-- Goal of the exercise --
Gather every line of the entries below that contains the string "symbol", and copy each one.
** start Data for processing **
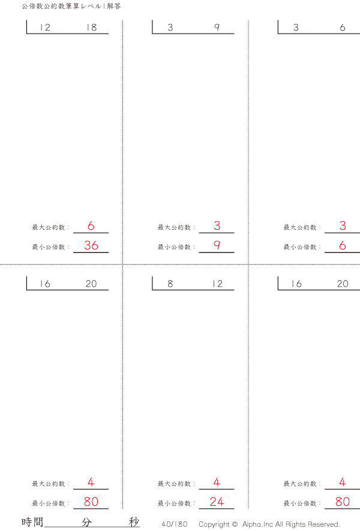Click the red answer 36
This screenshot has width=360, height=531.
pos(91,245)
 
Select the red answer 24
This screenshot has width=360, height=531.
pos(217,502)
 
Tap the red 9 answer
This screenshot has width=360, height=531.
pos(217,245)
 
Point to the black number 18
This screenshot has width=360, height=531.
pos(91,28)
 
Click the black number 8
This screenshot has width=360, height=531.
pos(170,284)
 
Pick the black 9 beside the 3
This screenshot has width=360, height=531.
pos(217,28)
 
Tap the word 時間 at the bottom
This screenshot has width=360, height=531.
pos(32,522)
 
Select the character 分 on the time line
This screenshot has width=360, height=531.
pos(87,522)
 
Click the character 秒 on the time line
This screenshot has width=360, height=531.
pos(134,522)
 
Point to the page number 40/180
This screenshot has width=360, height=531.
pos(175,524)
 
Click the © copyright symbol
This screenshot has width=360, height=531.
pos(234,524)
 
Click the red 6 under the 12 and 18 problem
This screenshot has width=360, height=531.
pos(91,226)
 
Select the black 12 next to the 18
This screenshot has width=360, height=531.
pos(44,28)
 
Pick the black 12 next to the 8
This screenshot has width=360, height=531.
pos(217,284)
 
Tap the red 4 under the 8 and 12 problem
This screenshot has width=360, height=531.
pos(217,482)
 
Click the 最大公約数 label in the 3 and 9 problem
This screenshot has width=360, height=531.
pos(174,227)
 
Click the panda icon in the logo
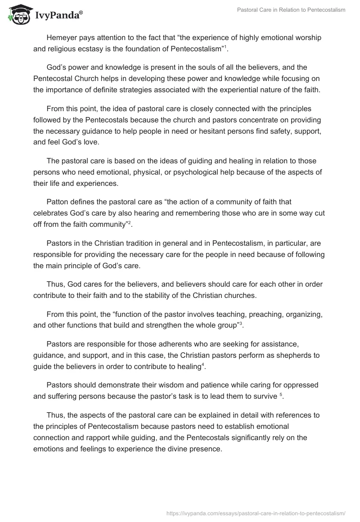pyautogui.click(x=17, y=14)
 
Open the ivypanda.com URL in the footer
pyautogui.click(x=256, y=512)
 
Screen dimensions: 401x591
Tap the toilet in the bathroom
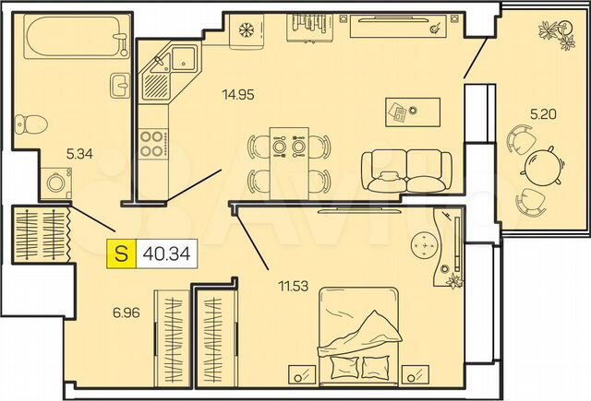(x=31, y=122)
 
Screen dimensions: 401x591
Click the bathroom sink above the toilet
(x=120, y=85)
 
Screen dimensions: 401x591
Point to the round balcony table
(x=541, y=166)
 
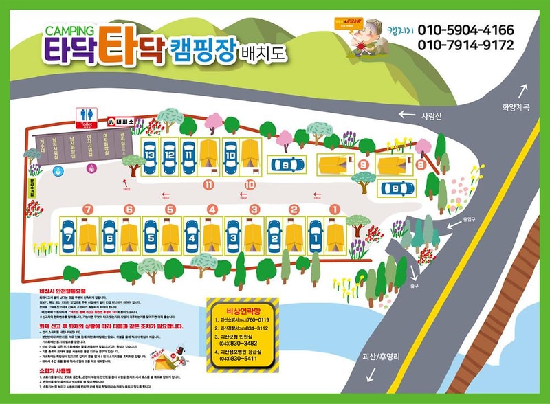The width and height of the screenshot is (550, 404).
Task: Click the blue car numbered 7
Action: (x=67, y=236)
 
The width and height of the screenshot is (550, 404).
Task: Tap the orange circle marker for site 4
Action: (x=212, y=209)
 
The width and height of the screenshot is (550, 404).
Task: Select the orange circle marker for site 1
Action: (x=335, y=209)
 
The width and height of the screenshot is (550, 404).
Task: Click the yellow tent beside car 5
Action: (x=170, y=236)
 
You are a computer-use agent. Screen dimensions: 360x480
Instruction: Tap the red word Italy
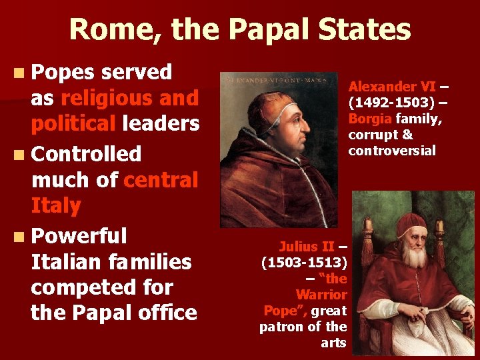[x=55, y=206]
** end Data for processing **
** start Data for processing **
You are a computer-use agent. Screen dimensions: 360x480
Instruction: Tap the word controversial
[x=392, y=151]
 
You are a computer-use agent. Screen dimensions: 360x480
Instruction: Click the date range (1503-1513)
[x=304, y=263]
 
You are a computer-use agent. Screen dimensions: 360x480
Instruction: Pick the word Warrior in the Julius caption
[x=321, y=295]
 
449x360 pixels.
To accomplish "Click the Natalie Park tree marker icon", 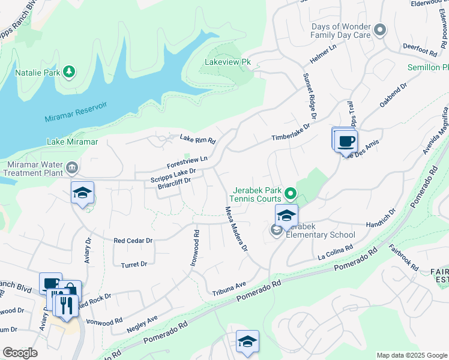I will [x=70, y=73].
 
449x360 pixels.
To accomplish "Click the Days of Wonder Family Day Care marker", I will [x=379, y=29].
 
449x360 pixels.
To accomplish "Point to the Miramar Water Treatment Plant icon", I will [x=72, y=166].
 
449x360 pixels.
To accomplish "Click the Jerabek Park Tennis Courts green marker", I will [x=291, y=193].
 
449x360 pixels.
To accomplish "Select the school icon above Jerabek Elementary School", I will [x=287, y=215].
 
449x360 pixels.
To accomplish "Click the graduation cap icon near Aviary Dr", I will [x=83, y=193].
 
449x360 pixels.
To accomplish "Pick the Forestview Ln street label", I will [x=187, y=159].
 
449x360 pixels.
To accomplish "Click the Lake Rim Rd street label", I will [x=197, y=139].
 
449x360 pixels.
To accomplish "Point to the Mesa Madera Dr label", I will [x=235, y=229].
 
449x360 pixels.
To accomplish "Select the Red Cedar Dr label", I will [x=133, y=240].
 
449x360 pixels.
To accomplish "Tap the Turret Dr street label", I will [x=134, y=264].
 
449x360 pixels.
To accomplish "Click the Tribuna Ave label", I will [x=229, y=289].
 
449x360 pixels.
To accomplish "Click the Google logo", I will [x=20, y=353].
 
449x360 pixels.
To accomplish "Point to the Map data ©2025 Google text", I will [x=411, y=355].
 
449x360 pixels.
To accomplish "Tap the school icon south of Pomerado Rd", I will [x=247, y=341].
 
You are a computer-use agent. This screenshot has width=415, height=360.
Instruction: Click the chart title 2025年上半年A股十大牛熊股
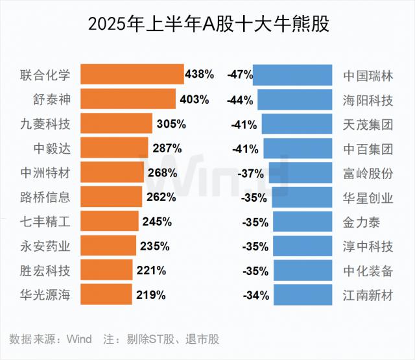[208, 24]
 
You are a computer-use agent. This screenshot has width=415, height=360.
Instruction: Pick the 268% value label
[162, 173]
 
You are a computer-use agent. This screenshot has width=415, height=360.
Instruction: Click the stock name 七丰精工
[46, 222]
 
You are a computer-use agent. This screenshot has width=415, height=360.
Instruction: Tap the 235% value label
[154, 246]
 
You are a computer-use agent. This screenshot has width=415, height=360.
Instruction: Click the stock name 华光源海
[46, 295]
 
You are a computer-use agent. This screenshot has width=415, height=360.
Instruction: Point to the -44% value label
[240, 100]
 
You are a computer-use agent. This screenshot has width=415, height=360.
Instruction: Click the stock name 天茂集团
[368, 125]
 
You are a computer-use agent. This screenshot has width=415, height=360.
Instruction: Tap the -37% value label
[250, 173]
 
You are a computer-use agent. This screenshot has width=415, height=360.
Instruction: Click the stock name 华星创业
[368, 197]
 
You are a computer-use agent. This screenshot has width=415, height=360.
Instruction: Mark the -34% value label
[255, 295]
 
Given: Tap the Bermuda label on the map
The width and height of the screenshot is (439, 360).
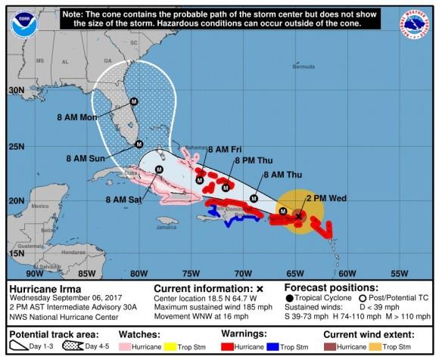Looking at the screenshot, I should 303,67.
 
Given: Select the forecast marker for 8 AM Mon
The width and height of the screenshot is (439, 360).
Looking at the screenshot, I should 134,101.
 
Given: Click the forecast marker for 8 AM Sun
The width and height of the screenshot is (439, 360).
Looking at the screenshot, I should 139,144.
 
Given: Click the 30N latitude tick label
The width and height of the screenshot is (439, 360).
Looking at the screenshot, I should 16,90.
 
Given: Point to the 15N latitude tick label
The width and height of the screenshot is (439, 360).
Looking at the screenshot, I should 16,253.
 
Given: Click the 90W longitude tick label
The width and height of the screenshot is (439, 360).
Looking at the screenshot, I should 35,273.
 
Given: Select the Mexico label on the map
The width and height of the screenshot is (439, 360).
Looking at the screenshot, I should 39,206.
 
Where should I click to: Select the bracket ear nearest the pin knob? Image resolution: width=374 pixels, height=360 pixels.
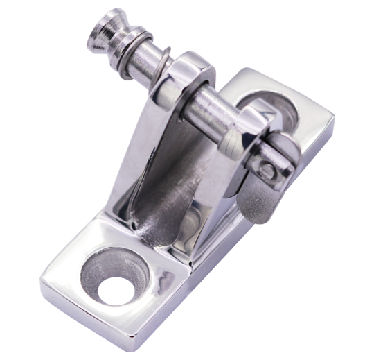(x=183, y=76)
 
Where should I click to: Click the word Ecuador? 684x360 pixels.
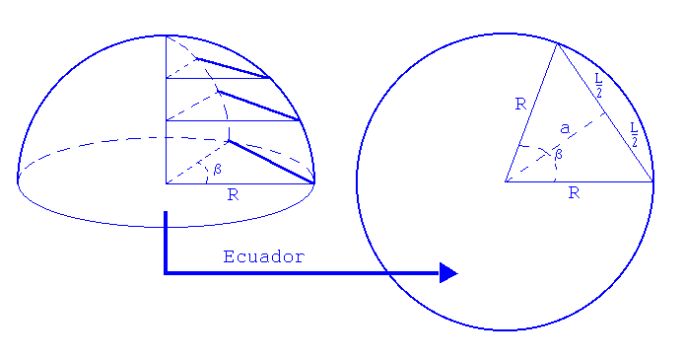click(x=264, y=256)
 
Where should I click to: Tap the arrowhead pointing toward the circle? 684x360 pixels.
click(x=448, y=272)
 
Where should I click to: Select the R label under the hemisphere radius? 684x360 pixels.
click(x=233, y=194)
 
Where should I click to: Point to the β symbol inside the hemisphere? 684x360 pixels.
** end Data for processing **
-- Answer to the exercise --
Click the © copyright symbol
Where should I click to: Point to the β symbol inside the hemisphere? 684x360 pixels.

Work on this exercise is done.